Interpretive Summary: Extensive use of sustainable crop and soil management systems would result in profitable farms producing greater yields while maintaining or enhancing natural resources. Development of sustainable agricultural systems depends on understanding complex relationships between soil management, crop management, and crop yield. This study was designed to investigate the impact of extended crop rotations on soil physical and chemical properties and their effect on the growth, yield, and seed composition of soybeans under no-till soil management. Rotation treatments under no-till soil management were established in 1997 and soybean measurements made during the 2009 and 2010 growing seasons. Our data suggest that long-term rotation treatments that contain a diversity of crops affect certain soil attributes as well as impact crop yield. Specifically, our observations indicate that changes in soil physical and chemical properties under extended rotations that include annual and perennial forages may play an important role in improving biomass mineral nutrition levels, increasing grain yield, and enhancing seed components of soybeans grown in those rotations. These data and observations elucidate the complex relationships between soil attributes, crop rotations, and crop yield under long-term rotational treatments and no-till soil management. Results of this study provide knowledge of the complex interactions between soils and crops needed to develop soil and crop management methods that will provide food security for a growing world population in a sustainable manner.

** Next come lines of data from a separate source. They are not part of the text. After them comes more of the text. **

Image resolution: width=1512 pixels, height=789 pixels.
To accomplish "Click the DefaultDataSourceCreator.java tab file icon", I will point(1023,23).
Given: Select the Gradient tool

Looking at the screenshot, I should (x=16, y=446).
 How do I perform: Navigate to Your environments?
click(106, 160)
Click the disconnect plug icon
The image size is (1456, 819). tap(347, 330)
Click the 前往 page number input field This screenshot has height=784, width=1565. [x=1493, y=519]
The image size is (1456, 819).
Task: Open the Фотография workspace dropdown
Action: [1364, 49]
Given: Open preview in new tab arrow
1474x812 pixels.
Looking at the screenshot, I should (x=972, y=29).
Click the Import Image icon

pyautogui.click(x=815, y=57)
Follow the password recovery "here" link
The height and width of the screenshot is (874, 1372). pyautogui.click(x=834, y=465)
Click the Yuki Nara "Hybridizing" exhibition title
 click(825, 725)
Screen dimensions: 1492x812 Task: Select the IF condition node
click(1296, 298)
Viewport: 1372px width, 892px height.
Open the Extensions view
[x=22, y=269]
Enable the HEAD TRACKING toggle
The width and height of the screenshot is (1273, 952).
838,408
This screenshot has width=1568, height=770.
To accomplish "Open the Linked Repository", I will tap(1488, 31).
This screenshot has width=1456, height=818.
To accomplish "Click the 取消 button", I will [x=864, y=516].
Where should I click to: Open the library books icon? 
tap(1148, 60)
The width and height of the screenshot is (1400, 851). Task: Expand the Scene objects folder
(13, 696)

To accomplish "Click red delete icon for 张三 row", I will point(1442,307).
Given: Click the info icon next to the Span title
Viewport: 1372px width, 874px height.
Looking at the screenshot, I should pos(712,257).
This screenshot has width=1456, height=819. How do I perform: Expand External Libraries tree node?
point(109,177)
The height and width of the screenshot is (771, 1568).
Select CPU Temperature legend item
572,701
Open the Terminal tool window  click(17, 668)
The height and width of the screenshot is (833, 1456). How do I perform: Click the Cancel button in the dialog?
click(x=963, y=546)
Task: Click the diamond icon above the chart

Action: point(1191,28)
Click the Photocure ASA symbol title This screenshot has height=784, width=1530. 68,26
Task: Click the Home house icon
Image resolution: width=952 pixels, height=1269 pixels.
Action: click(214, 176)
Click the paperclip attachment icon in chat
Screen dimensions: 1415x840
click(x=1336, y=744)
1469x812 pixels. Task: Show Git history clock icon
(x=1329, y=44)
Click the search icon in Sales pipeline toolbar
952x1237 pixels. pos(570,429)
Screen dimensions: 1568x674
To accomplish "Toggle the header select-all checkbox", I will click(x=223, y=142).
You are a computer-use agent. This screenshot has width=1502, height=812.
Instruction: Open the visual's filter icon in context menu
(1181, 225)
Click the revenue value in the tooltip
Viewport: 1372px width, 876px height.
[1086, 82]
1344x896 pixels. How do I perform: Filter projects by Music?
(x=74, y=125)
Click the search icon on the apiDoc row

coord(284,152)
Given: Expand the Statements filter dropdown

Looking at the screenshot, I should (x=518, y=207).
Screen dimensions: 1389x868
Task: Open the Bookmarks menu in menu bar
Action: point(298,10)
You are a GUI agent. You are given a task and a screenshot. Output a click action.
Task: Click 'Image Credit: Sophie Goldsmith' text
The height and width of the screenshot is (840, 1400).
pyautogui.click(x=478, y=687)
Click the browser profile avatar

Technical Abstract: Study objectives were to measure how soil chemical and physical attributes as well as soybean [Glycine max (L.) Merr.] stover dry weight and mineral concentrations, seed yield, and seed composition (protein, oil, and minerals) responded to soybean-maize (Zea mays L.) 2-yr rotation (S-C); soybean-spring wheat (Triticum aestivum L.)-maize 3-yr rotation (S-W-C); soybean-oat/pea (Hordeum vulgare L./Pisum sativum L.) hay-maize 3-yr rotation (S-H-C); and soybean-oat/pea hay underseeded with alfalfa (Medicago sativa L.)-alfalfa-alflafa-maize 5-yr rotation (S-H/A-A-A-C). Rotation treatments under no-till soil management were established in 1997 and soybean measurements were made during the 2009 and 2010 growing seasons. Soils under the 5-yr rotation had 129 kg ha-1 preseason residual NO3-N concentration while the other rotations averaged about 65. The 5-yr rotation also had lower bulk density (1.35 g cm-3) than S-H-C (1.46) with S-W-C (1.38) and S-C (1.38) intermediate. Soybean seed yield was about 10% greater in the 5-yr rotation than in the other treatments. Kernel protein was 3% greater and kernel Zn was 11% greater under the 5-yr rotation than under the S-C rotation while the others were intermediate. Changes in soil physical and chemical properties under extended rotations that include perennial forages may play an important role in increasing soybean seed yield and enhancing seed protein but may, because of high preseason soil NO3-N levels, also be susceptible to potential NO3-N leaching beyond the root zone.